**Excerto do documento**

É um trabalho árduo, intenso, dedicado e que, vivendo, é certo, da genialidade dos mais dotados, não dispensa a colaboração e coordenação entre todos os que dedicam a sua vida e empenham o seu saber na procura do conhecimento e no alargamento das suas fronteiras. É natural que, sem se sobrepor à habitual competição entre os vários grupos, haja uma partilha de resultados e uma participação coletiva e cooperativa em vários domínios. Sendo financiada, maioritariamente, por dinheiros públicos, geridos em instituições pertencentes ao Estado, há regras comuns, com base nos princípios da gestão pública, com as adaptações que a especificidade desta atividade requer.
A exceção são as duas maiores fundações privadas portuguesas com atividade direta nos domínios científicos, a Fundação Gulbenkian, no IGC e a Fundação Champalimaud, no CCR. Garantindo a observância das regras de acesso livre e igualitário, ditadas pelo financiamento público, seria natural acordarem em normas de gestão para as áreas em que estão excecionadas ou onde atuam com base nos fundos próprios. E, obviamente, que estabelecessem, entre si, formas de cooperação e de entendimento, sobretudo nas atividades de apoio, nomeadamente nas plataformas tecnológicas de suporte e desenvolvimento que a ambas beneficiassem. É disso que as respetivas administrações têm andado a conversar. É importante que o resultado, respeitando a justa pretensão de racionalização dos seus recursos próprios, seja equilibrado.

**Dados fornecidos**

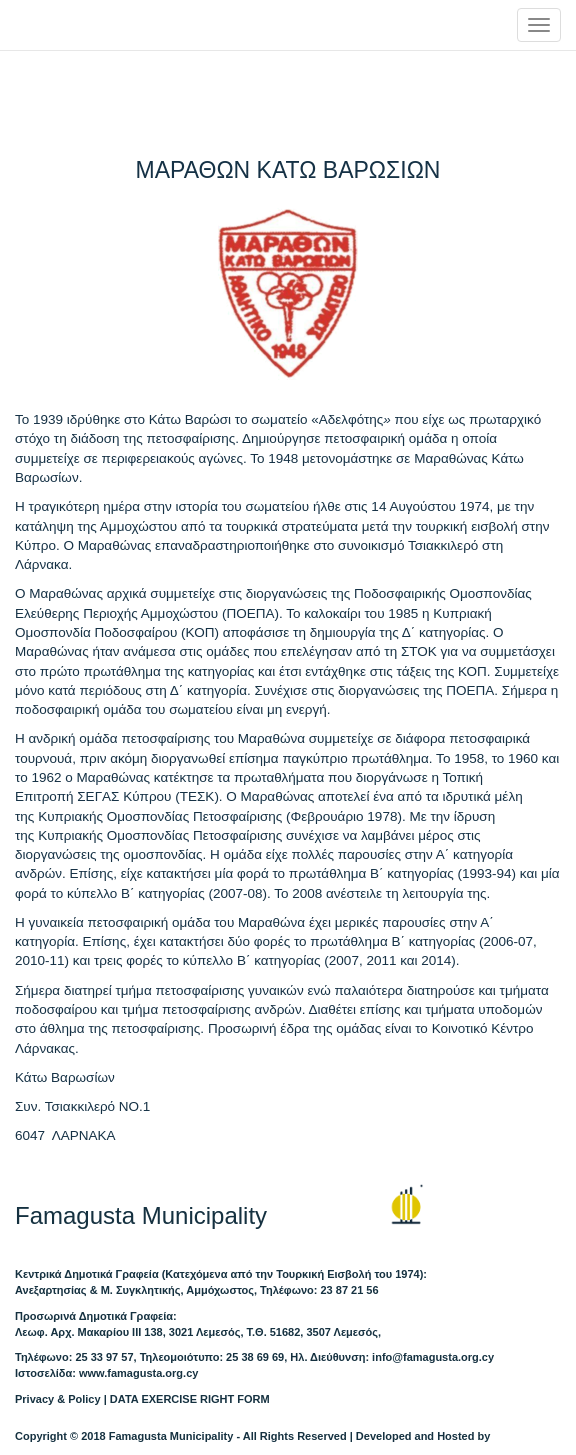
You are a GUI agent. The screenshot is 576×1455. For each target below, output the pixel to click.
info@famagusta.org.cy (433, 1357)
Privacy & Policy (58, 1399)
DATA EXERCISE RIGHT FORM (190, 1399)
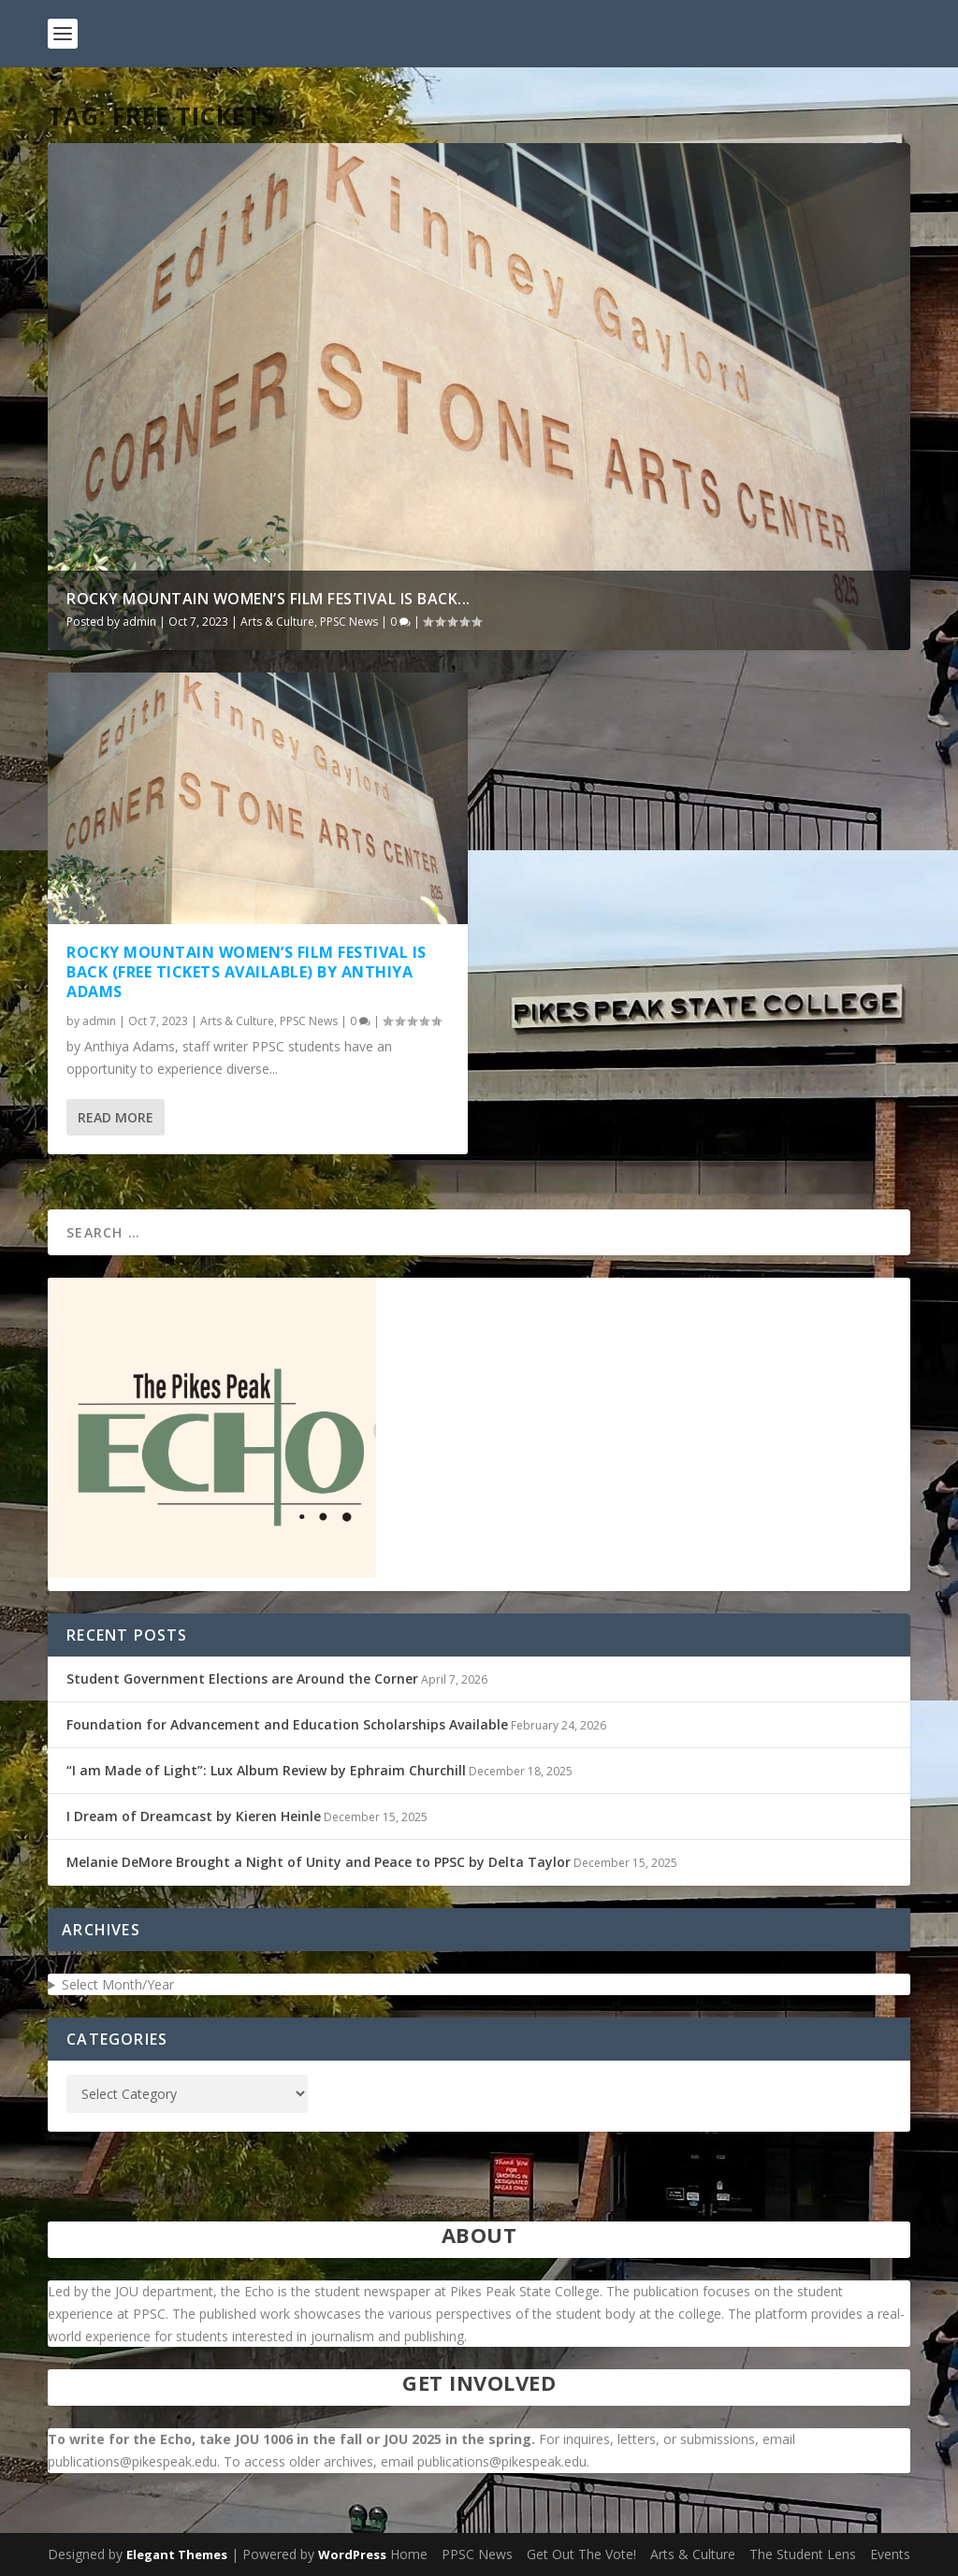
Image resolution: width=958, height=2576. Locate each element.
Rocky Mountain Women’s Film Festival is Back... (268, 598)
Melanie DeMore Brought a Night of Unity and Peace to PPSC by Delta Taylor (318, 1862)
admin (139, 622)
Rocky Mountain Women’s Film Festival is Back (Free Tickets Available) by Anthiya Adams (246, 972)
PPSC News (349, 622)
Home (409, 2554)
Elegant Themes (176, 2554)
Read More (115, 1117)
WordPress (352, 2554)
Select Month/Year (118, 1984)
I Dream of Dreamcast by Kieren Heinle (193, 1816)
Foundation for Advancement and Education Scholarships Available (287, 1724)
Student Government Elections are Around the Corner (242, 1678)
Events (890, 2554)
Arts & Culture (277, 622)
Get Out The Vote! (581, 2554)
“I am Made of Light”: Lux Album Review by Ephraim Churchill (266, 1770)
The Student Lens (802, 2554)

**Instruções**
1 – Segundo o excerto sobre a investigação científica, que fundação privada tem atividade no CCR?
2 – Cite do excerto sobre a investigação científica o trecho que vai desde "É um trabalho" até "desta atividade requer.", inclusive.

**Soluções das tarefas**
1 – A Fundação Champalimaud.

2 –
É um trabalho árduo, intenso, dedicado e que, vivendo, é certo, da genialidade dos mais dotados, não dispensa a colaboração e coordenação entre todos os que dedicam a sua vida e empenham o seu saber na procura do conhecimento e no alargamento das suas fronteiras. É natural que, sem se sobrepor à habitual competição entre os vários grupos, haja uma partilha de resultados e uma participação coletiva e cooperativa em vários domínios. Sendo financiada, maioritariamente, por dinheiros públicos, geridos em instituições pertencentes ao Estado, há regras comuns, com base nos princípios da gestão pública, com as adaptações que a especificidade desta atividade requer.